We have completely reworked of the data module. Depthcharge now uses Apache Arrow-based formats instead of HDF5; spectra are converted either Parquet or streamed with PyArrow, optionally into Lance datasets.

We now also have full support for small molecules, with the MoleculeTokenizer, AnalyteTransformerEncoder, and AnalyteTransformerDecoder classes.

Breaking Changes

  • PeptideTransformer* are now AnalyteTransformer*, providing full support for small molecule analytes.
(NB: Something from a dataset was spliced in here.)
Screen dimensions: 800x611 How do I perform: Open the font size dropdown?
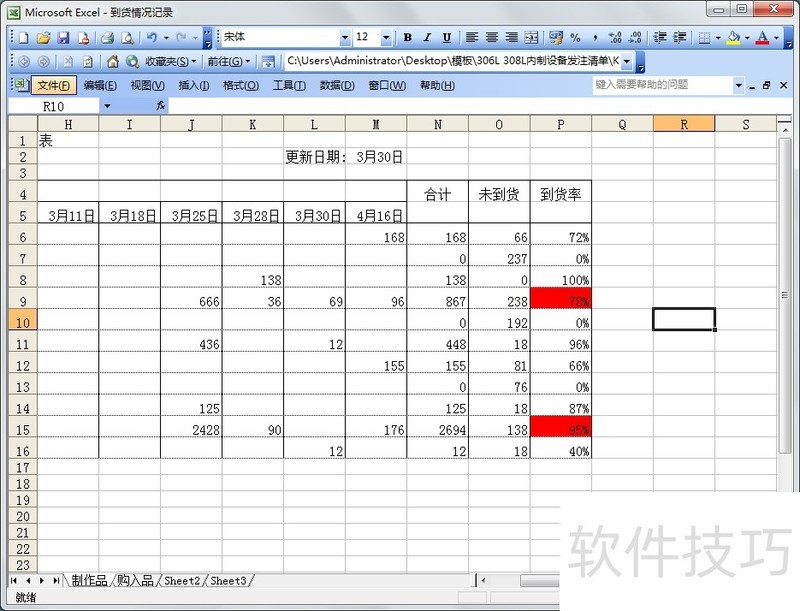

Additionally the interface has been completely reworked.
  • Mass spectrometry data parsers now function as iterators, yielding batches of spectra as pyarrow.RecordBatch objects.
  • Parsers can now be told to read arbitrary fields from their respective file formats with the custom_fields parameter.
  • The parsing functionality of SpctrumDataset and its subclasses have been moved to the spectra_to_* functions in the data module.
  • SpectrumDataset and its subclasses now return dictionaries of data rather than a tuple of data. This allows us to incorporate arbitrary additional data
  • SpectrumDataset and its subclasses are now lance.torch.data.LanceDataset subclasses, providing native PyTorch integration.
  • All dataset classes now do not have a loader() method.

Added

  • Support for small molecules.
  • Added the StreamingSpectrumDataset for fast inference.
  • Added spectra_to_df, spectra_to_df, spectra_to_stream to the depthcharge.data module.

Changed

  • Determining the mass spectrometry data file format is now less fragile. It now looks for known line contents, rather than relying on the extension.

[v0.3.1] - 2023-08-18

Added

  • Support for fine-tuning the wavelengths used for encoding floating point numbers like m/z and intensity to the FloatEncoder and PeakEncoder.

Fixed

  • The tgt_mask in the PeptideTransformerDecoder was the incorrect type. Now it is bool as it should be. Thanks @justin-a-sanders!

[v0.3.0] - 2023-06-06

Added

  • Providing a proper tokenization class (also resolves #24 and #18)
  • First-class support for ProForma peptide annotations, thanks to spectrum_utils and pyteomics.
  • Adding primitive dataclasses for peptides, peptide ions, mass spectra ... and even small molecules 🚀
  • Adding type hints to everything and stricter linting with Ruff.
  • Adding a ton of tests.
  • Tight integration with spectrum_utils 💪

Changed

  • Moving preprocessing onto parsing instead of data loading (similar to @bittremieux's proposal in #31)
  • Combining the SpectrumIndex and SpectrumDataset classes into one.
  • Changing peak encodings. Instead of encoding the intensity using a linear projection and summing with the sinusoidal m/z encodings, now the intensity is also sinusoidally encoded and is combined with the sinusoidal m/z encodings using a linear layer.

[v0.2.3] - 2023-08-18

Fixed

  • Applied hotfix from v0.3.1

[v0.2.2] - 2023-05-15

Fixed

  • Fixed retrieving version information.

[v0.2.1] - 2023-05-13

Changed

  • Change target mask from float to boolean.
  • Log the number spectra that are skipped due to an invalid precursor charge.

[v0.2.0] - 2023-03-06

Breaking Changes

  • Dropped pytorch-lightning as a dependency.
  • Removed SpectrumDataModule
  • Removed full-blown models (depthcharge.models)
  • Fixed sinusoidal encoders (Issue #27)
  • MassEncoder is now FloatEncoder, because its generally useful for encoding floating-point numbers.

Added

  • pre-commit hooks and linting with Ruff.

Changed

  • Tensorboard is now an optional dependency.

Removed

  • The example de novo peptide sequencing model.

[v0.1.0] - 2022-11-15

Changed

  • The detokenize() method now returns a list instead of a string.

[v0.0.1] - 2022-09-29

Added

  • This if the first release! All changes from this point forward will be recorded in this changelog.